### 练习题目 a
根据引文中的解题思路,本题的难点在于什么?

68. 文本左右对齐
class Solution {
public static List<String> fullJustify(String[] words, int maxWidth) {
List<String> result = new ArrayList<>();
int width = 0;
StringBuilder sb = new StringBuilder();
for(String word : words) {
if ((width + word.length()) <= maxWidth) {
sb.append(word).append(" ");
width += word.length() + 1;
} else {
result.add(matchSpace(sb.toString(), maxWidth));
sb = new StringBuilder(word).append(" ");
width = word.length() + 1;
}
}
result.add(String.format("%-" + maxWidth + "s", sb.toString().trim()));
return result;
}
private static String matchSpace(String word, int maxWidth) {
String[] words = word.split(" ");
if (words.length == 1) {
return String.format("%-" + maxWidth + "s", words[0]);
}
int gap = words.length - 1;
int spaceLength = maxWidth - word.replaceAll(" ", "").length() - gap;
StringBuilder sb = new StringBuilder();
for (String w : words) {
sb.append(w).append(" ");
if (gap > 0) {
int needAdd = spaceLength % gap == 0 ? spaceLength / gap : spaceLength /gap + 1;
if (needAdd > 0) {
sb.append(String.format("%-" + needAdd + "s", ""));
gap--;
spaceLength -= needAdd;
}
}
}
return sb.substring(0,maxWidth);
}
}
解题思路
题目难度为困难,但看着更像是业务处理,我觉得没有啥特殊的解题手段;
难点在于空格的均匀分配
1、首先字母与字母之间有一个空格;
2、要求均匀分配,不可均匀分配时左多右少;
3、分配规则:1)需要分配的空格数 L,需要分配的位置 N,可整除时均匀分配即可;2)不可整除时,L / N 的结果加1作为第一个位置的空格数;3)L = L - (L/N+1), N = N-1,重复步骤1,循环到结束;
4、单独处理最后一行;这几天的题目让我有一种错觉,我 TM 又行了🤣

[数据集中的记录]
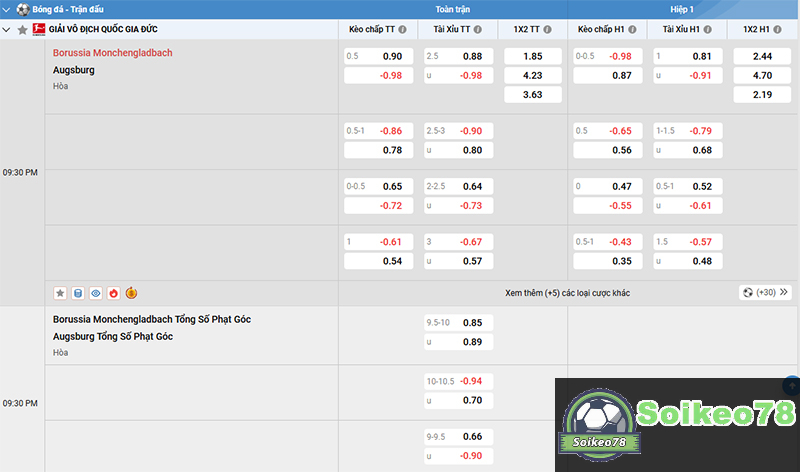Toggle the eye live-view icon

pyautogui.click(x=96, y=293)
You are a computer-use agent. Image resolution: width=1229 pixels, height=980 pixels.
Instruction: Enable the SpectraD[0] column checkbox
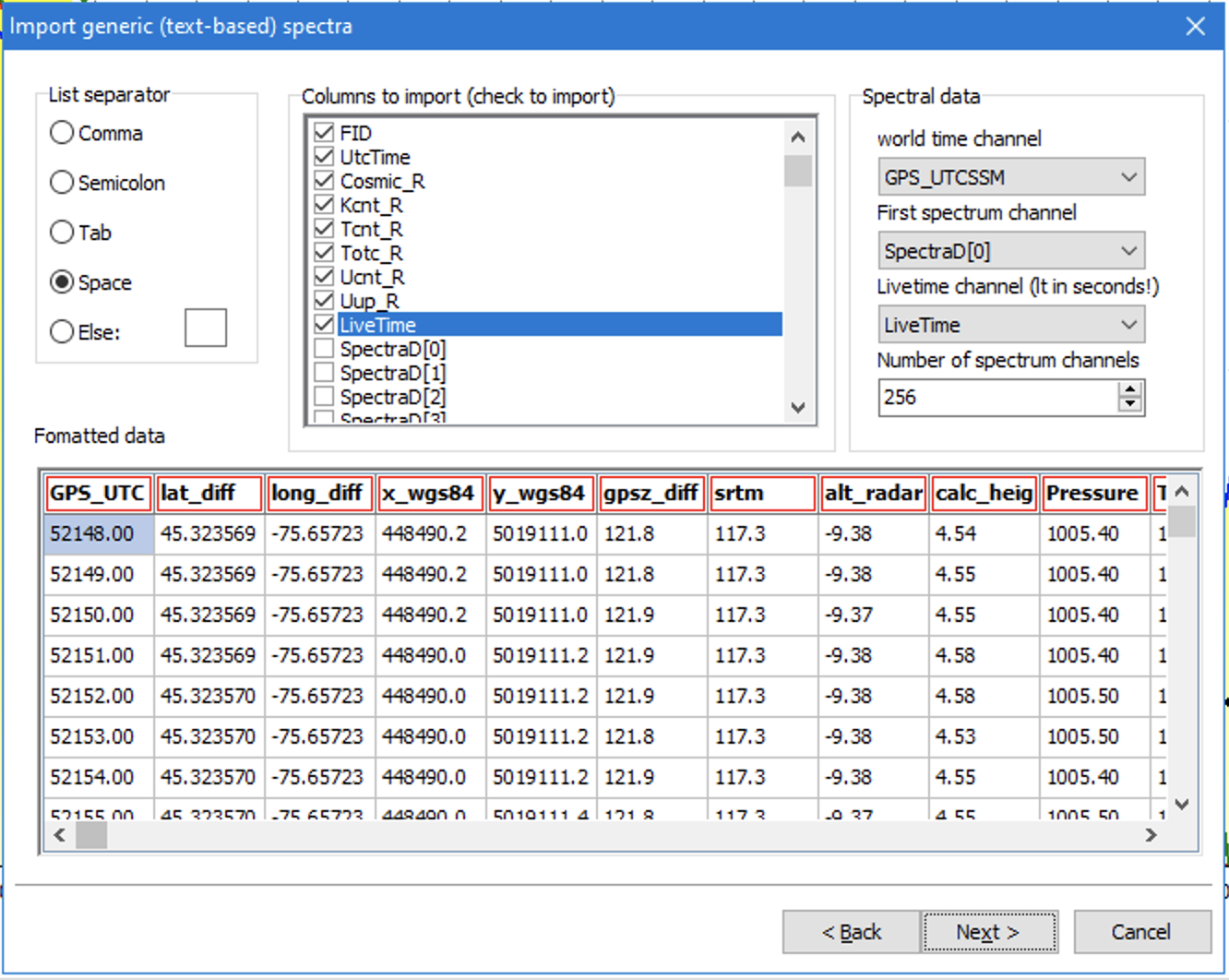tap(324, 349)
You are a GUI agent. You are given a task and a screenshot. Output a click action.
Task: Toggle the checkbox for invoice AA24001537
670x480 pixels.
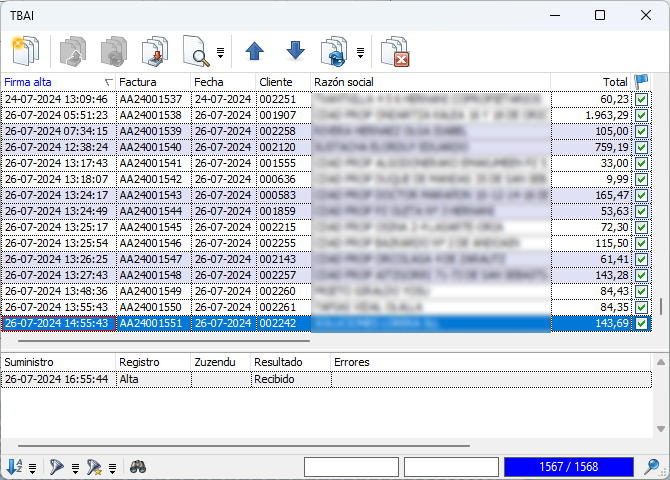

### 练习题目 b
统计上述记录中含有字符串“agent”的行数,区分大小写,仅给出数字。

### 练习输出 a
难点在于空格的均匀分配。

### 练习输出 b
2